Dustin Marshall wins runoff for Dallas ISD District 2 trustee

Dustin Marshall will have three more years representing District 2 on the Dallas ISD school board.

Results are in for the District 2 Dallas ISD School Board Trustee runoff and Dustin Marshall will keep his seat for the district that covers much of East Dallas, Lakewood, and Preston Hollow. It wasn’t close. With 61 of 61 precincts reporting, Marshall had received 66.37 percent of the vote, obtaining almost twice the number of votes as his opponent, Lakewood mother and Parkland Physician’s Assistant, Lori Kirkpatrick.

The first election resulted in Kirkpatrick receiving 294 more votes than Marshall, but she missed the 50 percent threshold needed to avoid a runoff by just 14 votes. Those 14 votes would have secured the election outright, and prove once again that every vote counts. Int he runoff, voter turnout decreased relative to the original election, which looked to help Marshall, who significantly turned things around since the the first go-round.

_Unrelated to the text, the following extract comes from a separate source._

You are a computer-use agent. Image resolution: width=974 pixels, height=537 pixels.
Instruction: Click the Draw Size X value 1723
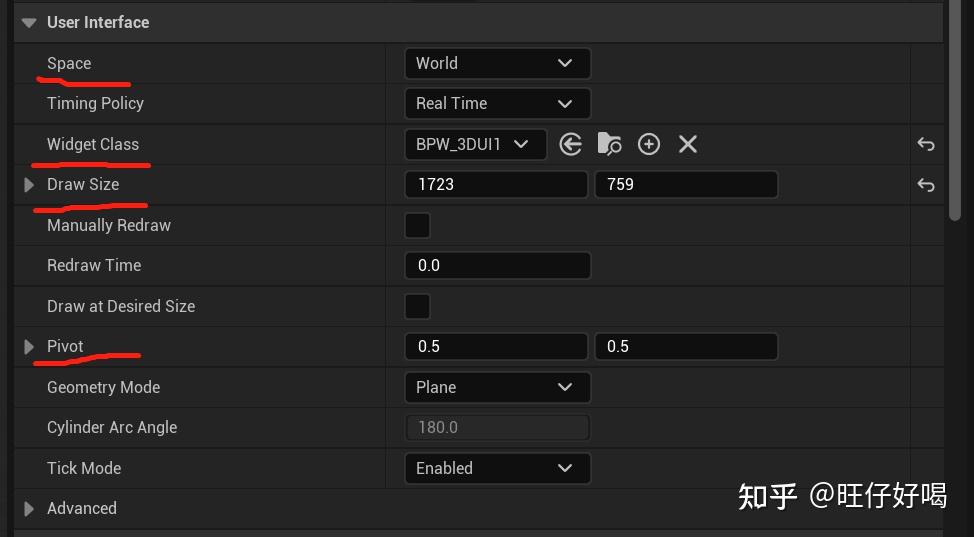coord(495,185)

In a contentious race that divided the neighborhood, the education reform movement and Marshall faced a challenge from anti-voucher and anti-charter forces led by Kirkpatrick. Via what seemed like endless mailers and online advertisements, Kirkpatrick supporters accused Marshall as being a pro-voucher conservative and criticized him for sending his children private schools while using the Dallas ISD board as a stepping stone for higher political office. Meanwhile, Marshall’s supporters accused Kirkpatrick of being a Sally-come-lately who was not ready for political office and was not even present as a volunteer in her own child’s school.

Marshall denied being pro-voucher despite a school board vote that Kirkpatrick linked to being in their favor, and Kirkpatrick made efforts to combat criticism and show her knowledge of issues and commitment to public education.

Marshall was backed by well-funded education Political Action Committees (PAC) Dallas Kids First and Educate Dallas, while Kirkpatrick’s support was more neighborhood focused. She did receive the backing of Philip Kingston, who recently won his own election against his opponent Matt Wood, who was backed by PACs funded by the powers that be in Dallas. Marshall was also supported by his former opponents Mita Havlick and Suzanne Smith, who had made similar criticisms of the incumbent in an election last year.

The Dallas Morning News also took a position in favor of Marshall, just as they had supported Matt Wood over Philip Kingston in the election earlier this year. Perhaps the support of the city’s only daily newspaper is still worth something after all.

Marshall will serve now serve a three-year term representing parts of North and East Dallas on the School Board.